▸ **Directions for this task**
Transcribe exactly the lines below that begin at the line with "The width and height of the screenshot is (975, 495)." and stop after the line with "Image resolution: width=1568", leaving out every picture.
═══ Input data ═══
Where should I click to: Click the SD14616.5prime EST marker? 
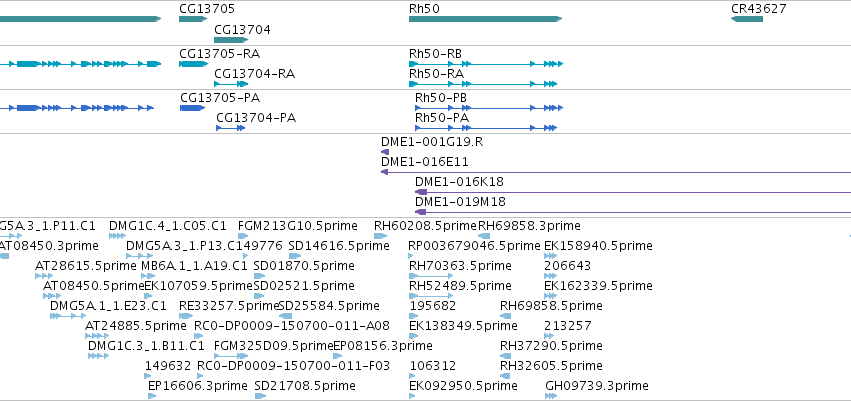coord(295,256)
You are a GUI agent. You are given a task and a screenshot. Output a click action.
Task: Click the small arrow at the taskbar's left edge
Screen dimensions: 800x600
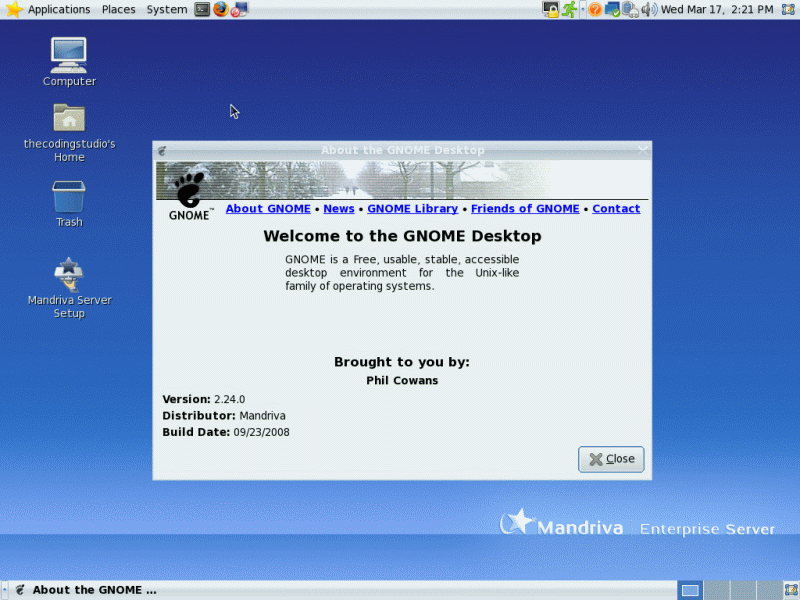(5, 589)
═══
═══ Input data ═══
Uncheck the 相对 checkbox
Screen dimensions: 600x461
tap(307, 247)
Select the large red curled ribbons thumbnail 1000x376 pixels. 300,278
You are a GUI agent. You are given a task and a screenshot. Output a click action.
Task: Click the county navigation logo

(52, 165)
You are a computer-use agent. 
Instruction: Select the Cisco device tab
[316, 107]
═══
═══ Input data ═══
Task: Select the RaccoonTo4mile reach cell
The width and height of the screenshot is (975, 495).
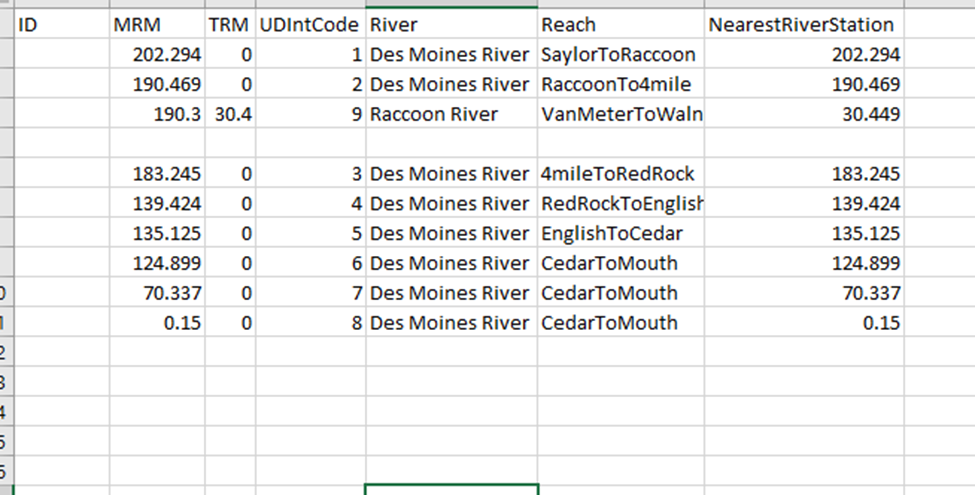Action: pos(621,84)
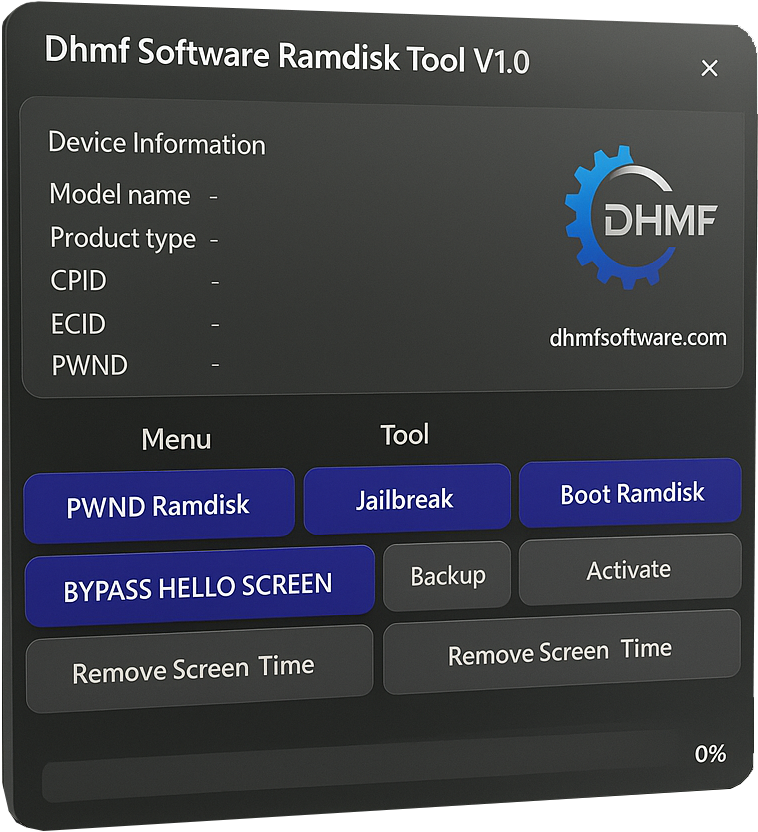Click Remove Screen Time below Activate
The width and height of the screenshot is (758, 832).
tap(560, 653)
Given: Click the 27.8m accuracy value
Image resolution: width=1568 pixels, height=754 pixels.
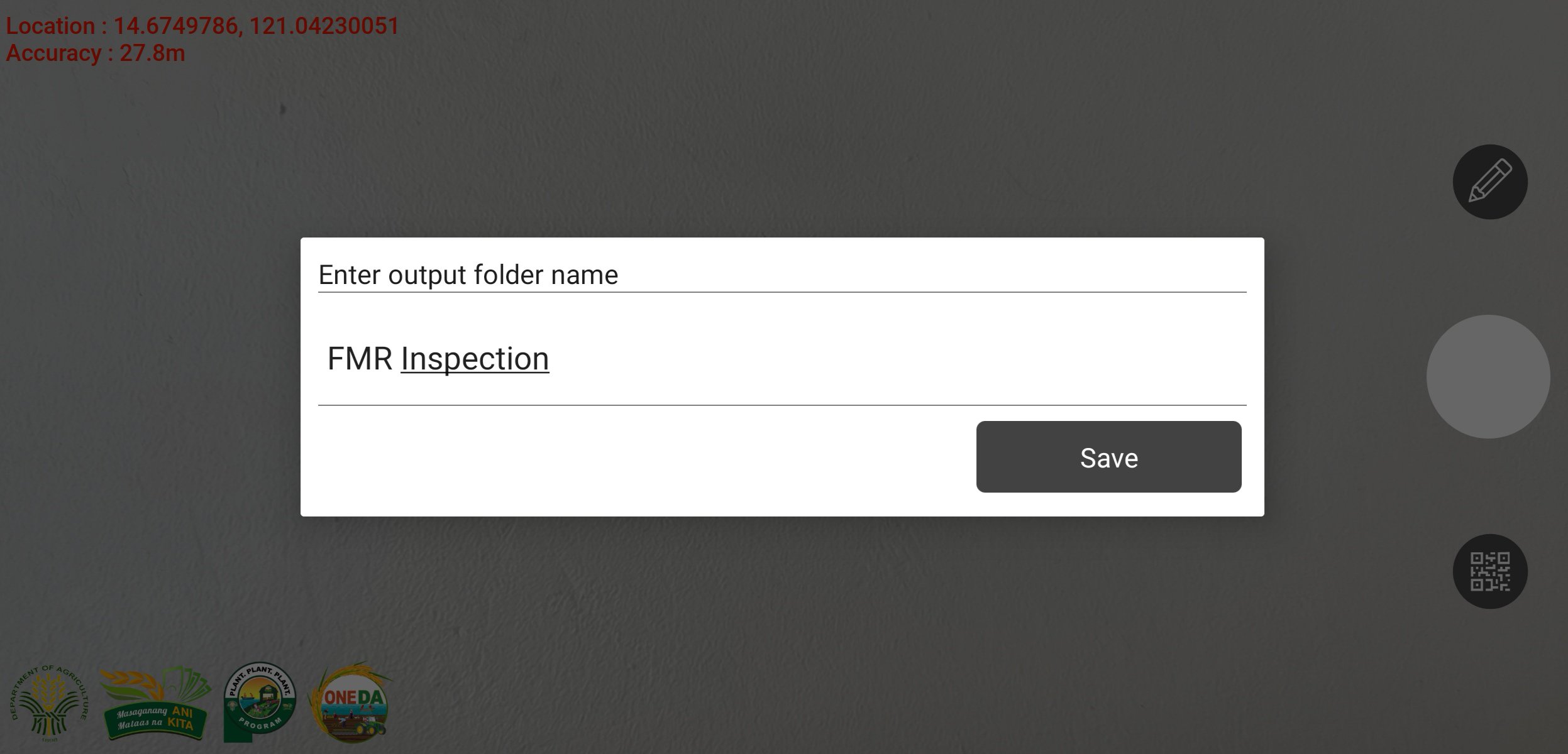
═══
▸ **Finished task**
The width and height of the screenshot is (975, 495).
Action: pos(621,84)
Click Remove Screen Time below Activate
The width and height of the screenshot is (758, 832).
tap(560, 653)
Given: Click the 27.8m accuracy value
Image resolution: width=1568 pixels, height=754 pixels.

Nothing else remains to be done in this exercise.